[Stored records]

--------------------

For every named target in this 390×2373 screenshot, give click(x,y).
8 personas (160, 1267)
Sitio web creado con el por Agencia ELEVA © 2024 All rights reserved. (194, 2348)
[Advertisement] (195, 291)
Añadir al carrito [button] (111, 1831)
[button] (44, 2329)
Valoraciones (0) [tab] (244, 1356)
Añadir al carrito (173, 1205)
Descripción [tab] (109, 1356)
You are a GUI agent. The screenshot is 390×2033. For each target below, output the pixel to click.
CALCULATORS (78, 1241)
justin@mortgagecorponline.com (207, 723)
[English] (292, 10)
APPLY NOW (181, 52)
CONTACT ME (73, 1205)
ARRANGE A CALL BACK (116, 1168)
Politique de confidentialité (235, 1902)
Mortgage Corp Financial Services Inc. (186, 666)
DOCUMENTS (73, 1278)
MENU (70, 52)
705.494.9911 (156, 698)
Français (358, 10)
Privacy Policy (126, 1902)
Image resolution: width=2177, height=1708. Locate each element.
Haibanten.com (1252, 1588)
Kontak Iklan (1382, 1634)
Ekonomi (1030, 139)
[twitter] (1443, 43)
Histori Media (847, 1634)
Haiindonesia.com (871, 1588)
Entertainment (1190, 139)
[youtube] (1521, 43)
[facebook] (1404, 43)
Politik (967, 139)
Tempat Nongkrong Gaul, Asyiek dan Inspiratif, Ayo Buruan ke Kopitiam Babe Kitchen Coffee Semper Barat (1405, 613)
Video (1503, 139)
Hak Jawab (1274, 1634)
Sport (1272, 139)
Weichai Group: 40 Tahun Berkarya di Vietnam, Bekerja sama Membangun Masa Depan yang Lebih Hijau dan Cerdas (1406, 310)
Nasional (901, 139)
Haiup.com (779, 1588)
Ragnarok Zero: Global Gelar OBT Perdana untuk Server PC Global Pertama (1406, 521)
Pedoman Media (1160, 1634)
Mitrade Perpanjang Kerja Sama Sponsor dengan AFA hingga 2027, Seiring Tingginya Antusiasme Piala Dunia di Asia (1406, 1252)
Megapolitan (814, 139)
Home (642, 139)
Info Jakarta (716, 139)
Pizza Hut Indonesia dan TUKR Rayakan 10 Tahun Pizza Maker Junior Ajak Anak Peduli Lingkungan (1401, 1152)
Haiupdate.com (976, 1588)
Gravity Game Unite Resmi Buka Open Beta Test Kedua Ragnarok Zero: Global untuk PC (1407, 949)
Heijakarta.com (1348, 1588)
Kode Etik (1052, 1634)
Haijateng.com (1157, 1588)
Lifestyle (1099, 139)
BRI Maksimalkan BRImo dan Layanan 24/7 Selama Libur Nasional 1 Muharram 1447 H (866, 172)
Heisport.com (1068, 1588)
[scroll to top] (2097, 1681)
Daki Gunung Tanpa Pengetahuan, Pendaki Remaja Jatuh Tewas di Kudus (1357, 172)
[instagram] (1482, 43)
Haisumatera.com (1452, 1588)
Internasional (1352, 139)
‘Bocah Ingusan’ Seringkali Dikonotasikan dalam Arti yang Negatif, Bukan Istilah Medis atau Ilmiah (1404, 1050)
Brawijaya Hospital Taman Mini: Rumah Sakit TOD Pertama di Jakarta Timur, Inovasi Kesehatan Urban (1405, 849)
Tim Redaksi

--------------------

- **What you will do**: Your task for the entries above: copy exactly the span starting with the line with "Entertainment (1190, 139)" and going on through the line with "Lifestyle (1099, 139)", both lines included, and nothing else.

- **Solution to this exercise**:
Entertainment (1190, 139)
[youtube] (1521, 43)
[facebook] (1404, 43)
Politik (967, 139)
Tempat Nongkrong Gaul, Asyiek dan Inspiratif, Ayo Buruan ke Kopitiam Babe Kitchen Coffee Semper Barat (1405, 613)
Video (1503, 139)
Hak Jawab (1274, 1634)
Sport (1272, 139)
Weichai Group: 40 Tahun Berkarya di Vietnam, Bekerja sama Membangun Masa Depan yang Lebih Hijau dan Cerdas (1406, 310)
Nasional (901, 139)
Haiup.com (779, 1588)
Ragnarok Zero: Global Gelar OBT Perdana untuk Server PC Global Pertama (1406, 521)
Pedoman Media (1160, 1634)
Mitrade Perpanjang Kerja Sama Sponsor dengan AFA hingga 2027, Seiring Tingginya Antusiasme Piala Dunia di Asia (1406, 1252)
Megapolitan (814, 139)
Home (642, 139)
Info Jakarta (716, 139)
Pizza Hut Indonesia dan TUKR Rayakan 10 Tahun Pizza Maker Junior Ajak Anak Peduli Lingkungan (1401, 1152)
Haiupdate.com (976, 1588)
Gravity Game Unite Resmi Buka Open Beta Test Kedua Ragnarok Zero: Global untuk PC (1407, 949)
Heijakarta.com (1348, 1588)
Kode Etik (1052, 1634)
Haijateng.com (1157, 1588)
Lifestyle (1099, 139)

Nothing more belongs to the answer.